■ **Required work**:
Locate the line that contains "You are a GUI". Retype it and every line after it to the end of the records, exactly, but not the pictures.
..............................
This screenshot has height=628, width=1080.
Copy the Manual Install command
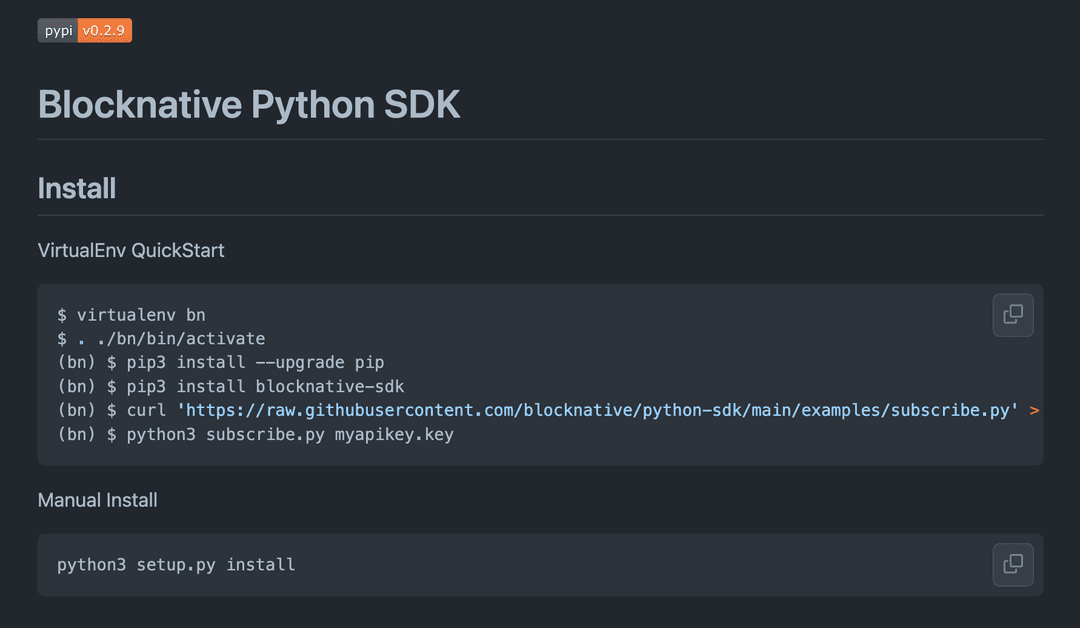coord(1012,565)
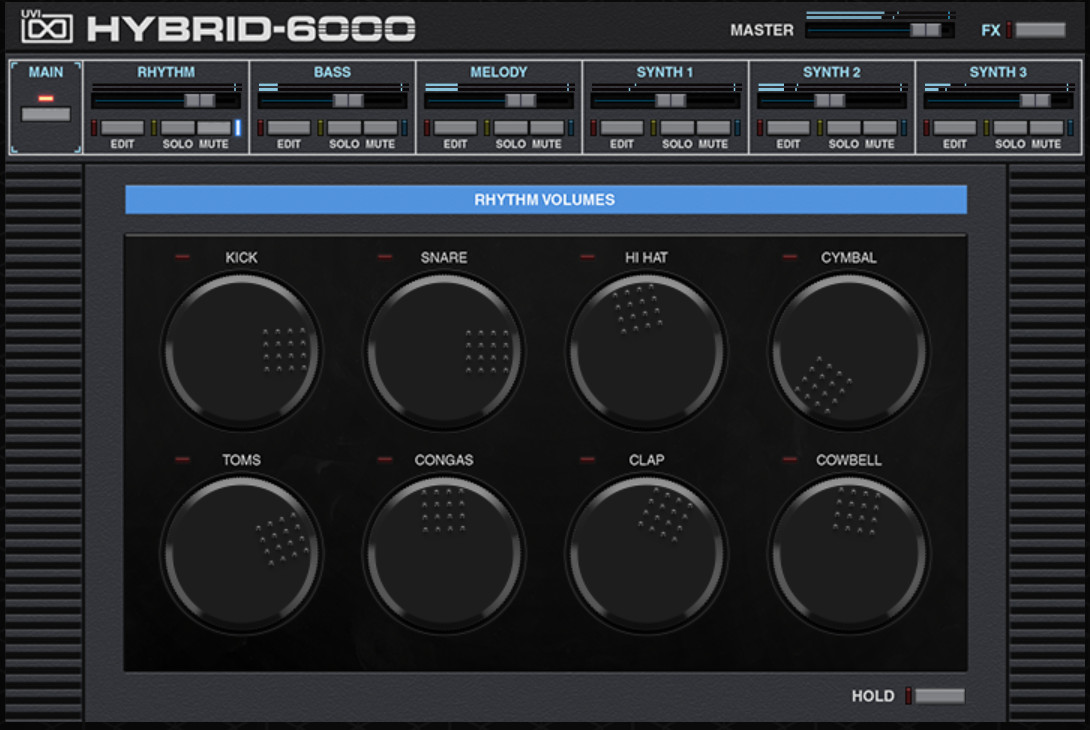This screenshot has height=730, width=1090.
Task: Click the Synth 2 volume slider handle
Action: [829, 100]
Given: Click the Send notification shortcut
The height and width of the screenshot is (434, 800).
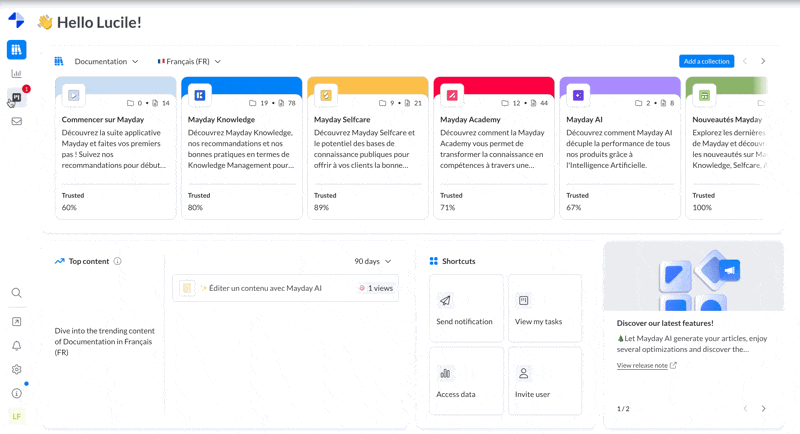Looking at the screenshot, I should [465, 309].
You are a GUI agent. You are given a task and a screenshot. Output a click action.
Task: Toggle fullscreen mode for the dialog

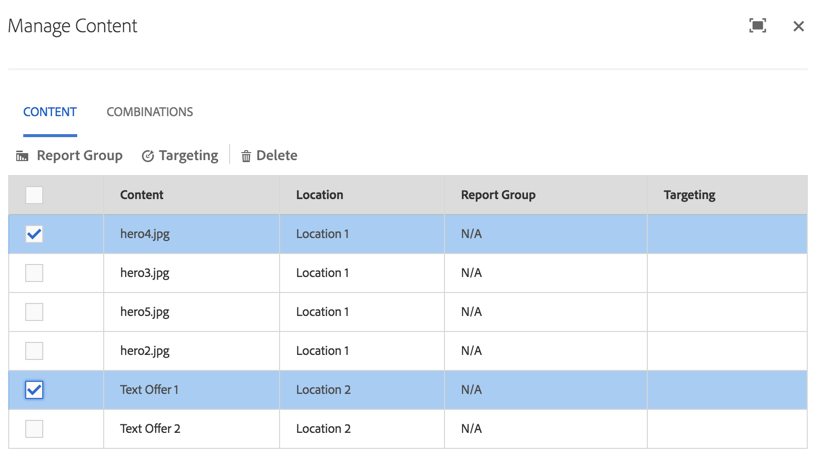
..............................
■ **The answer**:
You are a GUI agent. You are given a task and a screenshot. Output a click action.
Task: Toggle fullscreen mode for the dialog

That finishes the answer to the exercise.